═══ Given text

The need for high-level analysis, productivity, and implementation “has never been greater,” said Pete Brey, product manager, hybrid cloud object storage for Red Hat. “Agile infrastructures and updated data services to unlock new capabilities have taken hold. Through new methodologies such as DevOps, microservices, and containerization, organizations can build, test, and deploy applications quickly, efficiently, and more frequently.” In addition, he said, these methodologies help enable agility for data at rest, in motion, and in action.

More flexible approaches also support the unfettered delivery of data through a technique called “federated learning or multi-cloud machine learning,” said Dobrin. This technique applies machine learning to situations where data cannot or should not be moved due to concerns about data privacy, secrecy, regulatory compliance, or simply the size of data involved, he explained. “The process allows data professionals to access previously siloed sources of information, save large sums of network egress fees, and ultimately retain complete control of their organization’s data.” The use of federated learning empowers businesses “to pull deeper insights from their increasingly complex data environments without sacrificing data privacy and security,” said Dobrin.

Containers will dominate database choices in the coming months and years as well. ScienceLogic’s Chart predicted “increasing out-of-the-box support for databases running in Kubernetes, to the point where it will become the default deployment model for new applications, where all components—both stateful and stateless—rely on the Kubernetes environment for a secure and available operating environment. To support this, we will continue to see both evolutions of traditional database products play well in this environment and continued development of entirely new databases, purpose-built to rely on Kubernetes for production deployments.”

Inherent Risks

While there are many benefits being realized as organizations move to next-generation agile technologies and methodologies, not all data organizations are ready to embrace the changes. It is important to ensure that when these platforms are adopted, the processes align with the organization’s capacity to best leverage them, said Potter. “Sometimes the technology is ahead of the business’ ability to effectively deploy and reap its benefits. It ends up being considered unsuccessful because there’s an inherent mismatch.”

══════
═══ Dataset extract

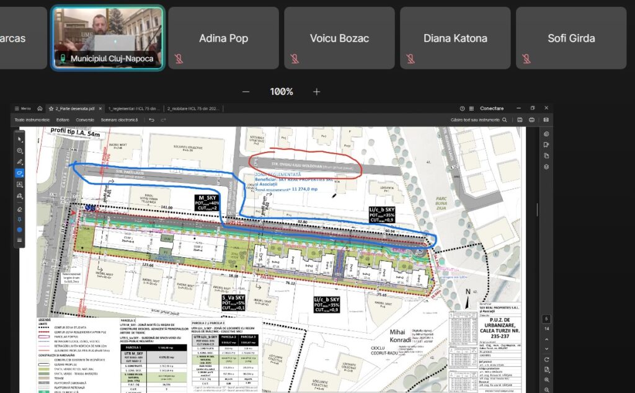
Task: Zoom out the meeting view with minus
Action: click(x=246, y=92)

══════

# Written task:
From the data-storage text above, reproduce word for word the part that opens with the words containing "The need for" and closes with "and in action.".

# Full answer:
The need for high-level analysis, productivity, and implementation “has never been greater,” said Pete Brey, product manager, hybrid cloud object storage for Red Hat. “Agile infrastructures and updated data services to unlock new capabilities have taken hold. Through new methodologies such as DevOps, microservices, and containerization, organizations can build, test, and deploy applications quickly, efficiently, and more frequently.” In addition, he said, these methodologies help enable agility for data at rest, in motion, and in action.